Where are the biggest power savings in advanced designs? What tools and techniques deliver the biggest bang for the buck? Are there things we should be doing differently to maximize power efficiency? Can you show me some real-world success stories?

These are questions I hear a lot during customer visits and at our "Design For Power" (DFP) seminars, so I am sure many of you are wondering about the same things. In the past, design engineers could do little to control and manage power, but with today's tools, a variety of techniques can be used to reduce power 50% or more. Some proven techniques for power reduction include:

• Architectural exploration: because 80% of power is committed before gate implementation
• Power debug environment for user-controlled power reduction
• Automated RTL power linting and advisories
• Power saving techniques such as multi Vt, clock gating, voltage islands and power gating

RTL power analysis using tools such as PowerTheater, with more than 900 successful tapeouts worldwide, is an essential part of a comprehensive power-management design strategy. Our customers have shared the importance of early power analysis at RTL::

Company	Power Reduction	Technique
Chip graphics / multimedia company	Reduced block power by 50%	Architectural exploration early at RTL
Wireless division of well-known fabless company	Reduced block power by 50%	Architectural exploration early at RTL
Processor company	Full chip power reduced by 20%	Architectural exploration early at RTL

Common power management techniques often involve complex tradeoffs in complexity, timing, area, etc.
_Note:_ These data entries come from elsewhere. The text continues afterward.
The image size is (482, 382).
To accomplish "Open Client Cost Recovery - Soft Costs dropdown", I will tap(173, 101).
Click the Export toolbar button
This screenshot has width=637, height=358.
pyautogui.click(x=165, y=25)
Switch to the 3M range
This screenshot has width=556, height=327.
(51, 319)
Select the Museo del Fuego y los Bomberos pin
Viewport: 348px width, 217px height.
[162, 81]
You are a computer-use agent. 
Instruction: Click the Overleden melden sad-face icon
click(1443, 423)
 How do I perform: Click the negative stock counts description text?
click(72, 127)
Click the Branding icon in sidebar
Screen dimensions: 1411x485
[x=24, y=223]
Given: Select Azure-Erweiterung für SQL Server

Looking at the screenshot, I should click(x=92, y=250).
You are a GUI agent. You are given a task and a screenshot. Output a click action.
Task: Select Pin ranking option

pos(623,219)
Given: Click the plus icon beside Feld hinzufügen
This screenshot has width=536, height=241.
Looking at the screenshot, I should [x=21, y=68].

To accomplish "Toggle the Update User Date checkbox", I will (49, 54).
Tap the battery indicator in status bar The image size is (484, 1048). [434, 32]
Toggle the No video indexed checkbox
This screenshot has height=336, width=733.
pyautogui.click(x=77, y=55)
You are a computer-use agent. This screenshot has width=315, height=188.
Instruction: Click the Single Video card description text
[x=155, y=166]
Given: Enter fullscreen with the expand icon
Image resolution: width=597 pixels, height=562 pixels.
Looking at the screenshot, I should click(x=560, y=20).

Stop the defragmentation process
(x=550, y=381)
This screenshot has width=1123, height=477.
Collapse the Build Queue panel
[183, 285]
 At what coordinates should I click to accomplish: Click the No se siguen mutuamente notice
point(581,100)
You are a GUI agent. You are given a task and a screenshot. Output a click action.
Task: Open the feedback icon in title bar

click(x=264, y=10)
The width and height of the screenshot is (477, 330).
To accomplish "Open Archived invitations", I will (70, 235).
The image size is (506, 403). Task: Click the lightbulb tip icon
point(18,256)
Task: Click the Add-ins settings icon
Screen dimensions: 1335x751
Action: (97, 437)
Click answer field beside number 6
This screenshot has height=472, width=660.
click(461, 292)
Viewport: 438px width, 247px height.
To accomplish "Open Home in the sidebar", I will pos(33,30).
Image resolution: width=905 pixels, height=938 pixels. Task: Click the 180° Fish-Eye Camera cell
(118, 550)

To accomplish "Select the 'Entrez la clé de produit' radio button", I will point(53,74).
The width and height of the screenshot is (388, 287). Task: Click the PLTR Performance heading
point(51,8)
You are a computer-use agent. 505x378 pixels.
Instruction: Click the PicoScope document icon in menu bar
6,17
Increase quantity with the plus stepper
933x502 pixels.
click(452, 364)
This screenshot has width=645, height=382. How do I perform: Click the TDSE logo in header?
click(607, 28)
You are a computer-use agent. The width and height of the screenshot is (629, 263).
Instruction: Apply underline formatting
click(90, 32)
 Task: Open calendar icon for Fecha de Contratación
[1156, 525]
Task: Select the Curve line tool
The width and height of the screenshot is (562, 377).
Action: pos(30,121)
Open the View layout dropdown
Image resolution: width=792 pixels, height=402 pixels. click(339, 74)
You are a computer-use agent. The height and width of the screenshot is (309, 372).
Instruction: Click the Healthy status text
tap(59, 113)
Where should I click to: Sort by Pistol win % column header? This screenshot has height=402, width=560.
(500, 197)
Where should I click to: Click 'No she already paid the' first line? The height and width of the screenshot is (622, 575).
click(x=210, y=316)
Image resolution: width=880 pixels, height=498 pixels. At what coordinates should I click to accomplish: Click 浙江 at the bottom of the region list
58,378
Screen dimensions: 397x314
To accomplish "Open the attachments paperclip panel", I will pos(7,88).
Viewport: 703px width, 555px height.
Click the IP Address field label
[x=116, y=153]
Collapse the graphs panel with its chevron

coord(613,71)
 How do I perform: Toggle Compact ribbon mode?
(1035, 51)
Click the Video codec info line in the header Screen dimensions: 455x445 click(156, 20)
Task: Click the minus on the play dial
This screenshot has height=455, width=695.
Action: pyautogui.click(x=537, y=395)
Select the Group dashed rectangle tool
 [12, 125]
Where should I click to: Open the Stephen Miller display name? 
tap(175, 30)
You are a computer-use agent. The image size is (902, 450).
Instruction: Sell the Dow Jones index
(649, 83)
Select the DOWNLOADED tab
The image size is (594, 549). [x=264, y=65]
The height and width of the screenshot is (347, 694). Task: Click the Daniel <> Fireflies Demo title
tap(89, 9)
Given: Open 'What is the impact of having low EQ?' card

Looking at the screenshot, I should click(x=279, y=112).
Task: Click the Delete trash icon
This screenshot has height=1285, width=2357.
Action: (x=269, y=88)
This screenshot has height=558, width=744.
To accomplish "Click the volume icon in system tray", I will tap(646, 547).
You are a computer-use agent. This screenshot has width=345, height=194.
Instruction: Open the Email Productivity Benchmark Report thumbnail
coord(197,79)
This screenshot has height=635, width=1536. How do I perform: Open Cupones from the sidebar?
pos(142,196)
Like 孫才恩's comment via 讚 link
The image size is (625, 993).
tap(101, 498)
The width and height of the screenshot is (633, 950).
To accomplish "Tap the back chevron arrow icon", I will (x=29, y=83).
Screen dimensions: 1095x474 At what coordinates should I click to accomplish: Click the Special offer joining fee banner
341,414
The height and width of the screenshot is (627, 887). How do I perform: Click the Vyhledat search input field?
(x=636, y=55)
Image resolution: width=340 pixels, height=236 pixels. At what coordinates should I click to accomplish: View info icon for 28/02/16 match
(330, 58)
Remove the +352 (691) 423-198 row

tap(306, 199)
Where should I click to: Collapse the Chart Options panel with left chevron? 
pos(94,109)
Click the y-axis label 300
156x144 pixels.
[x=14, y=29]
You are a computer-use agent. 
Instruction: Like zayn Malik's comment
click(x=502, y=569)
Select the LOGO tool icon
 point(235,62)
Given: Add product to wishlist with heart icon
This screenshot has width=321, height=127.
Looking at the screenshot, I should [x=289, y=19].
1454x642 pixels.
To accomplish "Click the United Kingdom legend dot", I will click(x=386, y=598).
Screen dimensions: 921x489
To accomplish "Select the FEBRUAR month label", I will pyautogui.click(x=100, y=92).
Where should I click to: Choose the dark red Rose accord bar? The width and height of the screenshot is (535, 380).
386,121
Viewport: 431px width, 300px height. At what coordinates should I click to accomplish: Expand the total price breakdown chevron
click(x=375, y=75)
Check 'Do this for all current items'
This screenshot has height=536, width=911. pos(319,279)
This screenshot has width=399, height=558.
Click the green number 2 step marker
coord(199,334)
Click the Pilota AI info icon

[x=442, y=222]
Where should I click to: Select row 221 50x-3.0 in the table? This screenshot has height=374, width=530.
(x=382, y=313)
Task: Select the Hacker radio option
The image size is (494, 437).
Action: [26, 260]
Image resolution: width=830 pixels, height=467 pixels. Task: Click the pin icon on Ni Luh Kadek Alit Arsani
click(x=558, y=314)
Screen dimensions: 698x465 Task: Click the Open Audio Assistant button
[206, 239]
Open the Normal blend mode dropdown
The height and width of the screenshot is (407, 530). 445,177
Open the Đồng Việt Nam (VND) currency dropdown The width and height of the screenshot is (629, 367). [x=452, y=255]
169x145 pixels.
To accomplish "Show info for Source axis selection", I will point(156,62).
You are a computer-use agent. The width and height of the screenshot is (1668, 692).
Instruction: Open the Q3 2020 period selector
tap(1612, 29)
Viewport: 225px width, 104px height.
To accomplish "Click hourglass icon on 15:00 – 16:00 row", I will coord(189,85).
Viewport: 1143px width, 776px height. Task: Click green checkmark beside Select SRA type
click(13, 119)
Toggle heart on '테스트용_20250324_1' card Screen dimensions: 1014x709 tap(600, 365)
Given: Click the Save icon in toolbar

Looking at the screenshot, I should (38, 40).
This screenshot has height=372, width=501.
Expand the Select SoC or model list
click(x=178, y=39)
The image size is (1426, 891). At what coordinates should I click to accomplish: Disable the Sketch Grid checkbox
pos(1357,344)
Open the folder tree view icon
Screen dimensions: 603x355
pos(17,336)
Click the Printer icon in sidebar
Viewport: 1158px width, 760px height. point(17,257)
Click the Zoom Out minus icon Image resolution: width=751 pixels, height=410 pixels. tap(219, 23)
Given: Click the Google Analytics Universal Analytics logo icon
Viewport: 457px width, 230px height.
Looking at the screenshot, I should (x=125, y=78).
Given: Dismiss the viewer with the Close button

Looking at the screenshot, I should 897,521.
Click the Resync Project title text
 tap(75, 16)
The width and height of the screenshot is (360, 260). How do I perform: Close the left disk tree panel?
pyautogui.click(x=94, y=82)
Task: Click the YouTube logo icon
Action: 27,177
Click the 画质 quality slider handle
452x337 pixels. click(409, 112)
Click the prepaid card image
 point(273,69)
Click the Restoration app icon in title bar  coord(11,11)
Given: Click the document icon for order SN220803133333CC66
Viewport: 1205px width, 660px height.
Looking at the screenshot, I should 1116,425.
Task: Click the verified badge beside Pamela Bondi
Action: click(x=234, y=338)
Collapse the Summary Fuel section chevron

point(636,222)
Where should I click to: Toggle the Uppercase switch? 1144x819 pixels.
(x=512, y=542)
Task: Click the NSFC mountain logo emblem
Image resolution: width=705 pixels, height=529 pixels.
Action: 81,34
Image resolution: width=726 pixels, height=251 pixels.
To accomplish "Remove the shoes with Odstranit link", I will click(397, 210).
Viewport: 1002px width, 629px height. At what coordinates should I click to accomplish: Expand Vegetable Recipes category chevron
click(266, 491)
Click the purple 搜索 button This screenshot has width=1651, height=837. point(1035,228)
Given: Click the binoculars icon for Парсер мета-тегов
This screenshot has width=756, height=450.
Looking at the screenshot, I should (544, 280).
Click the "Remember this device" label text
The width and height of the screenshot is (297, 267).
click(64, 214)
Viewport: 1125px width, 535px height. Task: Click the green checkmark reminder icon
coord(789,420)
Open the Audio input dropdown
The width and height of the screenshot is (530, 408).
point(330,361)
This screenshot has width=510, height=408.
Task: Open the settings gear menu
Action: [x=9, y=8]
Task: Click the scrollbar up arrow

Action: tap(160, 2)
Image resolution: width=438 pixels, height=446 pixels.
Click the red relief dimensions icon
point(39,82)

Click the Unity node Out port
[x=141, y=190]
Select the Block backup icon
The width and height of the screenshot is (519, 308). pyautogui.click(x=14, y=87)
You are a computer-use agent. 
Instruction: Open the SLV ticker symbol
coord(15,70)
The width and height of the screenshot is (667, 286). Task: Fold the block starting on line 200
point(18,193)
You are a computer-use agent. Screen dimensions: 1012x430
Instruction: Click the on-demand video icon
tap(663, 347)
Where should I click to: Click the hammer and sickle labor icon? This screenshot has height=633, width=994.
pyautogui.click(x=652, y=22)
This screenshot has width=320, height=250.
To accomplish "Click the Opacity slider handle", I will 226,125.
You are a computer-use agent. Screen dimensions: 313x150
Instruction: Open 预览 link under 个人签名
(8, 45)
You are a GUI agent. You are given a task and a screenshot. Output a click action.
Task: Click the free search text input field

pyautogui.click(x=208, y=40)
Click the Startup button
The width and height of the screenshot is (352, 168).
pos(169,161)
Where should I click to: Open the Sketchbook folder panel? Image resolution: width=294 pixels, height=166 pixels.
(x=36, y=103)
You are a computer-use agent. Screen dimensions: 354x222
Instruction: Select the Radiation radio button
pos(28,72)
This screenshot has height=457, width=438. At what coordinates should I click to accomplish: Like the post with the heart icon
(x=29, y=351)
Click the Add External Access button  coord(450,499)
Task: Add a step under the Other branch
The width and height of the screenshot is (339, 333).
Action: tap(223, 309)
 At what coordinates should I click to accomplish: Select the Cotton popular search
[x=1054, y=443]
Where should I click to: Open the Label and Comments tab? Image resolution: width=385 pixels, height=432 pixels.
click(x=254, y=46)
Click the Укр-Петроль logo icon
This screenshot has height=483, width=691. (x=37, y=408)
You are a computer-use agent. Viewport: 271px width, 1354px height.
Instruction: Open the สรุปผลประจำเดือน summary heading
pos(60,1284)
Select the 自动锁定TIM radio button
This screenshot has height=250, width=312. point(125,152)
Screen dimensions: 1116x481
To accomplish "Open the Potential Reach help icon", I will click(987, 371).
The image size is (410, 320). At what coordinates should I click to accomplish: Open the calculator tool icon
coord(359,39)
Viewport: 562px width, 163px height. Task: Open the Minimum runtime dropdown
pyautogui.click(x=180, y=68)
Our experience with these techniques indicates what savings can be expected so designers can determine which techniques provide the best bang for their buck:

Technique	Power Savings
Mixed-Vt	5-15% savings
Clock gating	>25% clock savings
Voltage Islands	10-50% savings
Power Gating	10-1000X leakage savings

Clock gating is one of the most popular and widely used power reduction techniques available today, since clocks are other 30-50% of total chip power. Designers often save more than 25% of total clock power with clock gating. But trade-offs are done between timing, leakage power and area during its implementation. Minimizing the impact of these tradeoffs and further reducing clock power is the goal of an R&D effort within Sequence today, the results of which we hope to share with you soon.

A powerful debug and visualization environment is part of the requirement for DFP , and the new PowerTheater Explorer is the epitome of user-controlled power reduction. Stay tuned for more customer successes in power reduction using this PowerTheater option. Explorer makes power analysis and reduction available across the entire engineerint team, and publishes critical power information accessibly in the OpenAccess standard. Sequence expects to build on this power debug environment with a variety of new reduction tools and solutions.

The chart below shows major power reductions at Sequence customers, in a wide range of applications:

Customer	Power Savings	Techniques/Methodology	Application
KeyStream	50%	RTL architecture trade-offs RTL power visibility Clock Wattbots	802.11a/b/g wireless LAN chipsets
Ubicom	25%	Clock Wattbots (RTL power within 5% of gates)	Communications and Media Processor
Tensilica	25%	Clock Wattbots Power regressions	Configurable and standard microprocessor cores
Video IP Company	30%	RTL power visibility - work on modules consuming highest power Clock power reduction Power-efficient memory Power vectors for all modes (RTL power within 10% of gates)	Multi-core DSPs for IP network surveillance, video conferencing, etc

To achieve their low-power targets, SoC designers must take a top-down approach beginning at the architectural level, continuing through RTL analysis and through power sign off. Applying these techniques early and often, using PowerTheater, can reduce power 30-50%.

As part of the Sequence Design For Power flow, we are working with low power standards initiatives including the Si2 Low Power Coalition (LPC) Common Power Format (CPF) and the Unified Power Format (UPF) to enable low-power intent through implementation tools once micro-architectural trade-offs and power sign off is done at the RT level.

As power management challenges continue to grow, we will continue to work in partnership with our customers to provide the tools and techniques necessary to address power early in the flow. This offers the chance to maximize power savings early where the most can be gained, and also puts low power design top of mind, so it can be incorporated at every step along the way.